The Bank of England has been pushing for strengthened regulation that will require tech giants to eradicate financial fraud websites for being listed on their platforms, according to a report by The Sunday Times.
The report detailed that the potential measures are likely to be included in the ‘Online Harms Bill’, which is set to be finalised and confirmed by the end of the year.
Reports have outlined that the subject of financial crime and which sector takes on the role and responsibility of tackling it is one that has been prevalent for the UK banking sector, as the threat of fraud has grown through digital channels.
Tackling of online fraud has taken on increased importance following the global pandemic, as fraudsters and criminal gangs have targeted public disinformation through big tech digital platforms.
It is believed that many fraudulent websites place digital currency at the heart of their focus, something that has grown in its economic importance and also in its popularity following the lockdown.
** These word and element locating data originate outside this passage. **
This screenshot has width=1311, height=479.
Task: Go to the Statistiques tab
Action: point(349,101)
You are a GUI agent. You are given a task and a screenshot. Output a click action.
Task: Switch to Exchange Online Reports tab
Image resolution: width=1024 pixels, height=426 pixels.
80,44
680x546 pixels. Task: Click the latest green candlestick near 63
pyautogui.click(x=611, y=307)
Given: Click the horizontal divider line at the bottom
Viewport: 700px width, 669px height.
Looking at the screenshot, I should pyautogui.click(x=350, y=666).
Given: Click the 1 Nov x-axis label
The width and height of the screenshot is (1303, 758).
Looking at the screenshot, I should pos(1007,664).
Furthermore, the amount that victims of online fraud have lost since the start of the pandemic has also spiked, further enhancing the calls of the UK’s banking sector for strengthened regulations that call for online fraud to be better combated by big tech firms, such as Google and Facebook.
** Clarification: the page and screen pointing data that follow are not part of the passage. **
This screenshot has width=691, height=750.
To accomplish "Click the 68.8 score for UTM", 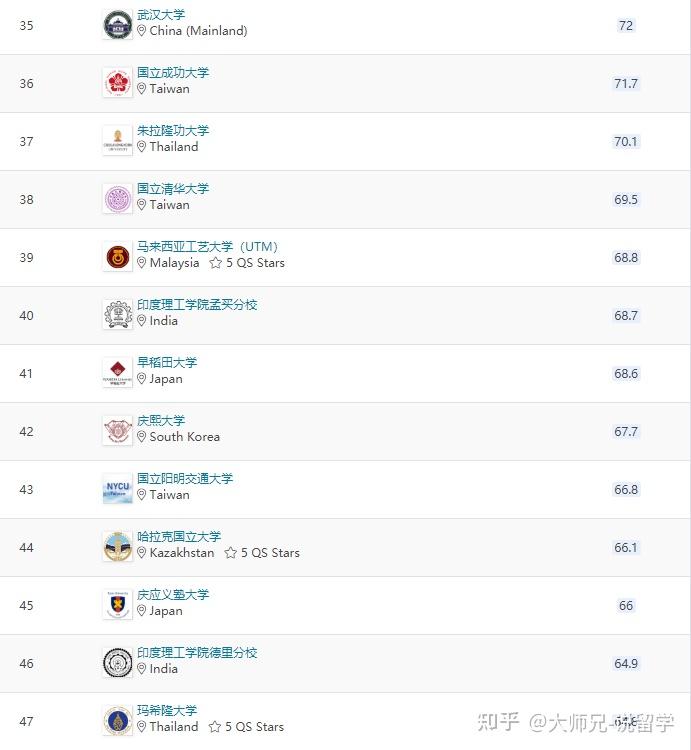I will pos(626,258).
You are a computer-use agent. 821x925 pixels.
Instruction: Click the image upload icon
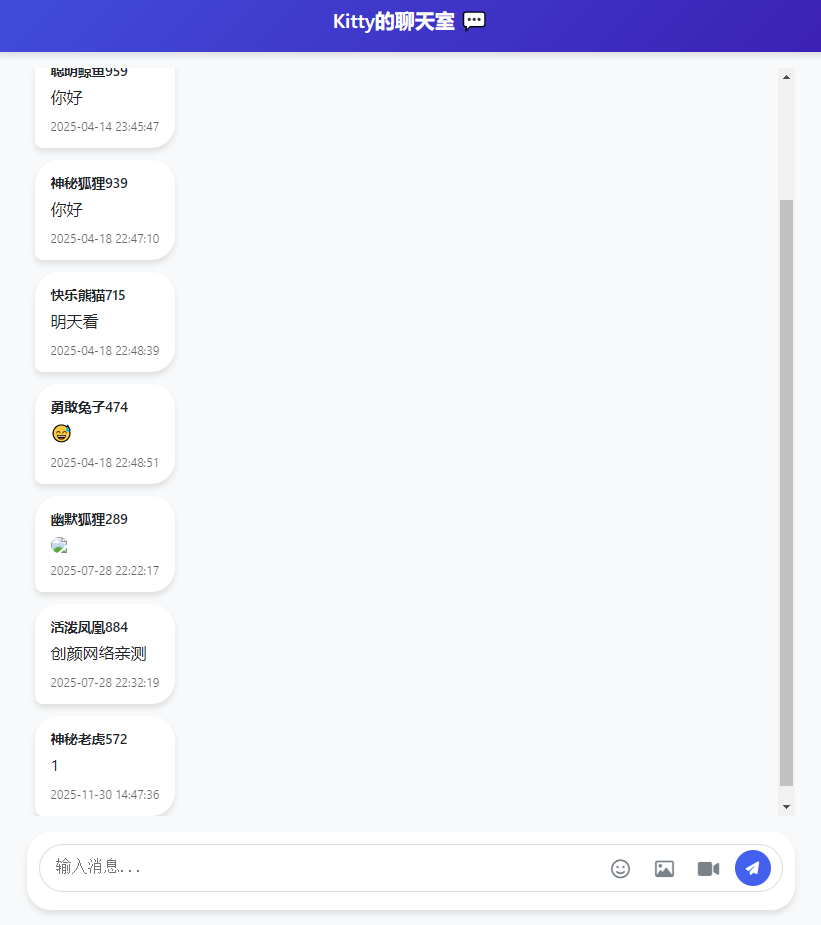[x=664, y=868]
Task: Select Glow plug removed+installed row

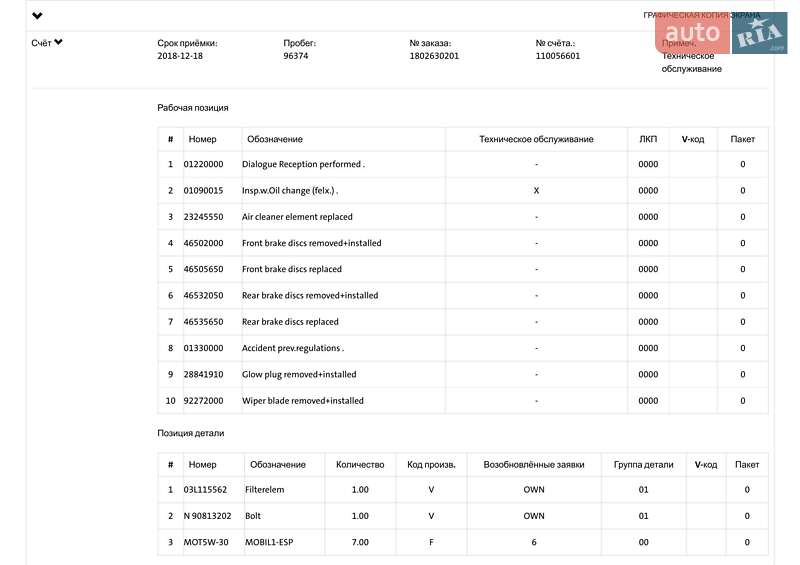Action: tap(463, 374)
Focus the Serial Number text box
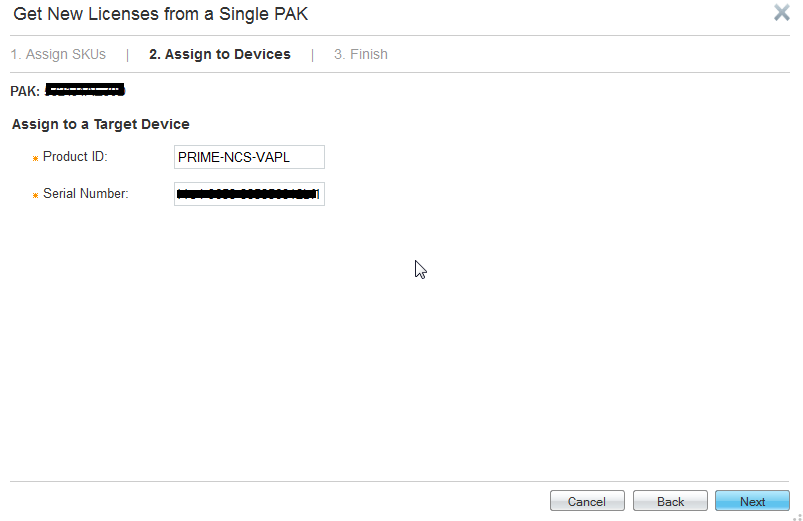Screen dimensions: 803x521 click(x=249, y=194)
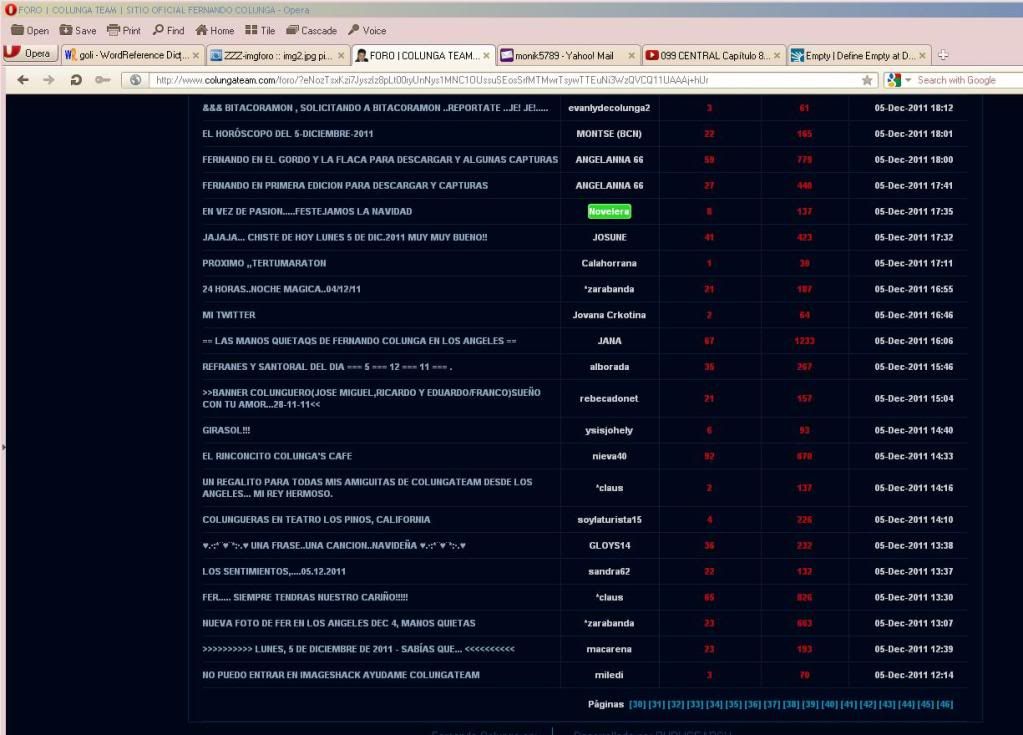Open the Opera main menu button
This screenshot has height=735, width=1023.
(x=30, y=55)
In the UK alone, it was reported on Sky News that the country’s internet users were spending an average of four hours and two minutes online each day during the first COVID-19 lockdown, with the over 54s age group seeing a 24% rise in online activity.
A recent report by SEON predicted that this rapid growth of online financial activities and transactions was pushing people into potentially fraudulent situations.
Notable findings in the report highlighted the increase in popularity of esports and iGaming due to the postponement of live sports events, but with this increase in popularity came abuse.
In addition, as the travel industry digitised some fraudsters began to focus their activities at circumventing regulations affecting individual travellers.